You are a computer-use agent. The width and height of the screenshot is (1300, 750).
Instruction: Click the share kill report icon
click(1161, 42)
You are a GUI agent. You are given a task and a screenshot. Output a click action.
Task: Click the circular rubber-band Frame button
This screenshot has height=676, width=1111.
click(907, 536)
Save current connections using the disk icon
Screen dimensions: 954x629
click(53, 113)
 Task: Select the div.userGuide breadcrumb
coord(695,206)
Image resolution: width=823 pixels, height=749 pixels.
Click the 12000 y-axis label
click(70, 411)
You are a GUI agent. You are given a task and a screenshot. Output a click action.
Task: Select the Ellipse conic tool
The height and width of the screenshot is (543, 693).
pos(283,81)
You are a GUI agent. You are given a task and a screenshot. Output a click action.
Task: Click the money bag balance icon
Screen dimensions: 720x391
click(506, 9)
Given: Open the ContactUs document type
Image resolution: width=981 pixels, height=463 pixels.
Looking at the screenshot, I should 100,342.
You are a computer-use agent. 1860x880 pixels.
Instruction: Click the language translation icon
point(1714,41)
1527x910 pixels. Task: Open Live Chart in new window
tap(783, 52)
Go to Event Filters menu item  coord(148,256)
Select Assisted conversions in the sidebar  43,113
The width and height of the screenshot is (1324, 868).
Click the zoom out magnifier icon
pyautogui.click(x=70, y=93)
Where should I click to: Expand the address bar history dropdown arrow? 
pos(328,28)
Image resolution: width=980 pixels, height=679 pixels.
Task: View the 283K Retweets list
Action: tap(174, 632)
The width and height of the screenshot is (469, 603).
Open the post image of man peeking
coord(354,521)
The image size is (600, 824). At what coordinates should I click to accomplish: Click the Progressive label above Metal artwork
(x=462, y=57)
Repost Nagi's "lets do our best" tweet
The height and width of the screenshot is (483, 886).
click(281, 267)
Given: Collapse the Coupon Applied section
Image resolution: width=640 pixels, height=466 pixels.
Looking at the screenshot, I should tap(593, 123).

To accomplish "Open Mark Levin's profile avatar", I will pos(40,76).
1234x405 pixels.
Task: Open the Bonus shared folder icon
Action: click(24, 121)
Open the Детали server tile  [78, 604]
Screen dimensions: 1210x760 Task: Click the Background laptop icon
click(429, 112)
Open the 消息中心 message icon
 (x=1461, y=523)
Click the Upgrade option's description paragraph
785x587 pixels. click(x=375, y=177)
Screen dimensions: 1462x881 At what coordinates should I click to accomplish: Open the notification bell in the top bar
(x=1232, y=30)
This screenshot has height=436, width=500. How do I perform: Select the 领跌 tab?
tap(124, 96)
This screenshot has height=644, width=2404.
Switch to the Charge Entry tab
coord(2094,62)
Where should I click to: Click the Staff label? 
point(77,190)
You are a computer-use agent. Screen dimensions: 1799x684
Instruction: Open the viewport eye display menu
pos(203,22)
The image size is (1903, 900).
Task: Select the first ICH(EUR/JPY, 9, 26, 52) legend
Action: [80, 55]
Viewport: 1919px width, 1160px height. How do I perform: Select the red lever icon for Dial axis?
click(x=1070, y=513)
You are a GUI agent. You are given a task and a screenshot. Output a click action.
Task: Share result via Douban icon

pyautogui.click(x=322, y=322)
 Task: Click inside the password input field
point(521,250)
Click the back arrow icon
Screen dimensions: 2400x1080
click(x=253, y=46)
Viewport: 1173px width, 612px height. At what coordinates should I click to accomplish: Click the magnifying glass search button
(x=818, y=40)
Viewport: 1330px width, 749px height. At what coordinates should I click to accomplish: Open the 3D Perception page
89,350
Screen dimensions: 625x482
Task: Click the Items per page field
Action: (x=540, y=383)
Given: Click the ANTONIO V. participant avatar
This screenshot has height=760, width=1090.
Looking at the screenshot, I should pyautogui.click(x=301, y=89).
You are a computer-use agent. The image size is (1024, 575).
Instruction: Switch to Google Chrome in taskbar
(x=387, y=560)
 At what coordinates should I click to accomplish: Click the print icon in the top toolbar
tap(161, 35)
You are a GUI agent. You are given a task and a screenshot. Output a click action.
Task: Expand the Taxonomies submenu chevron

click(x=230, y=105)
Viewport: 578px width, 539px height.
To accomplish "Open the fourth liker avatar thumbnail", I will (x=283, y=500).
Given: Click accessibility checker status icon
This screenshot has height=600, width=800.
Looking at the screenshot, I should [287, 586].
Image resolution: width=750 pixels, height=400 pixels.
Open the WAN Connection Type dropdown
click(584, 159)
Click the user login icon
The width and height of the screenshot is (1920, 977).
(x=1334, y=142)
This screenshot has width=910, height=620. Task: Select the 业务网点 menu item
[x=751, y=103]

========================

= Your goal =
The data above should be output exactly, with each line intact.

= Exercise answer =
You are a computer-use agent. The width and height of the screenshot is (1300, 750).
Instruction: Click the share kill report icon
click(1161, 42)
You are a GUI agent. You are given a task and a screenshot. Output a click action.
Task: Click the circular rubber-band Frame button
This screenshot has height=676, width=1111.
click(907, 536)
Save current connections using the disk icon
Screen dimensions: 954x629
click(53, 113)
 Task: Select the div.userGuide breadcrumb
coord(695,206)
Image resolution: width=823 pixels, height=749 pixels.
Click the 12000 y-axis label
click(70, 411)
You are a GUI agent. You are given a task and a screenshot. Output a click action.
Task: Select the Ellipse conic tool
The height and width of the screenshot is (543, 693).
pos(283,81)
You are a GUI agent. You are given a task and a screenshot. Output a click action.
Task: Click the money bag balance icon
Screen dimensions: 720x391
click(506, 9)
Given: Open the ContactUs document type
Image resolution: width=981 pixels, height=463 pixels.
Looking at the screenshot, I should 100,342.
You are a computer-use agent. 1860x880 pixels.
Instruction: Click the language translation icon
point(1714,41)
1527x910 pixels. Task: Open Live Chart in new window
tap(783, 52)
Go to Event Filters menu item  coord(148,256)
Select Assisted conversions in the sidebar  43,113
The width and height of the screenshot is (1324, 868).
Click the zoom out magnifier icon
pyautogui.click(x=70, y=93)
Where should I click to: Expand the address bar history dropdown arrow? 
pos(328,28)
Image resolution: width=980 pixels, height=679 pixels.
Task: View the 283K Retweets list
Action: tap(174, 632)
The width and height of the screenshot is (469, 603).
Open the post image of man peeking
coord(354,521)
The image size is (600, 824). At what coordinates should I click to accomplish: Click the Progressive label above Metal artwork
(x=462, y=57)
Repost Nagi's "lets do our best" tweet
The height and width of the screenshot is (483, 886).
click(281, 267)
Given: Collapse the Coupon Applied section
Image resolution: width=640 pixels, height=466 pixels.
Looking at the screenshot, I should tap(593, 123).

To accomplish "Open Mark Levin's profile avatar", I will pos(40,76).
1234x405 pixels.
Task: Open the Bonus shared folder icon
Action: click(24, 121)
Open the Детали server tile  [78, 604]
Screen dimensions: 1210x760 Task: Click the Background laptop icon
click(429, 112)
Open the 消息中心 message icon
 (x=1461, y=523)
Click the Upgrade option's description paragraph
785x587 pixels. click(x=375, y=177)
Screen dimensions: 1462x881 At what coordinates should I click to accomplish: Open the notification bell in the top bar
(x=1232, y=30)
This screenshot has height=436, width=500. How do I perform: Select the 领跌 tab?
tap(124, 96)
This screenshot has height=644, width=2404.
Switch to the Charge Entry tab
coord(2094,62)
Where should I click to: Click the Staff label? 
point(77,190)
You are a computer-use agent. Screen dimensions: 1799x684
Instruction: Open the viewport eye display menu
pos(203,22)
The image size is (1903, 900).
Task: Select the first ICH(EUR/JPY, 9, 26, 52) legend
Action: [80, 55]
Viewport: 1919px width, 1160px height. How do I perform: Select the red lever icon for Dial axis?
click(x=1070, y=513)
You are a GUI agent. You are given a task and a screenshot. Output a click action.
Task: Share result via Douban icon

pyautogui.click(x=322, y=322)
 Task: Click inside the password input field
point(521,250)
Click the back arrow icon
Screen dimensions: 2400x1080
click(x=253, y=46)
Viewport: 1173px width, 612px height. At what coordinates should I click to accomplish: Click the magnifying glass search button
(x=818, y=40)
Viewport: 1330px width, 749px height. At what coordinates should I click to accomplish: Open the 3D Perception page
89,350
Screen dimensions: 625x482
Task: Click the Items per page field
Action: (x=540, y=383)
Given: Click the ANTONIO V. participant avatar
This screenshot has height=760, width=1090.
Looking at the screenshot, I should pyautogui.click(x=301, y=89).
You are a computer-use agent. The image size is (1024, 575).
Instruction: Switch to Google Chrome in taskbar
(x=387, y=560)
 At what coordinates should I click to accomplish: Click the print icon in the top toolbar
tap(161, 35)
You are a GUI agent. You are given a task and a screenshot. Output a click action.
Task: Expand the Taxonomies submenu chevron

click(x=230, y=105)
Viewport: 578px width, 539px height.
To accomplish "Open the fourth liker avatar thumbnail", I will (x=283, y=500).
Given: Click accessibility checker status icon
This screenshot has height=600, width=800.
Looking at the screenshot, I should [287, 586].
Image resolution: width=750 pixels, height=400 pixels.
Open the WAN Connection Type dropdown
click(584, 159)
Click the user login icon
The width and height of the screenshot is (1920, 977).
(x=1334, y=142)
This screenshot has width=910, height=620. Task: Select the 业务网点 menu item
[x=751, y=103]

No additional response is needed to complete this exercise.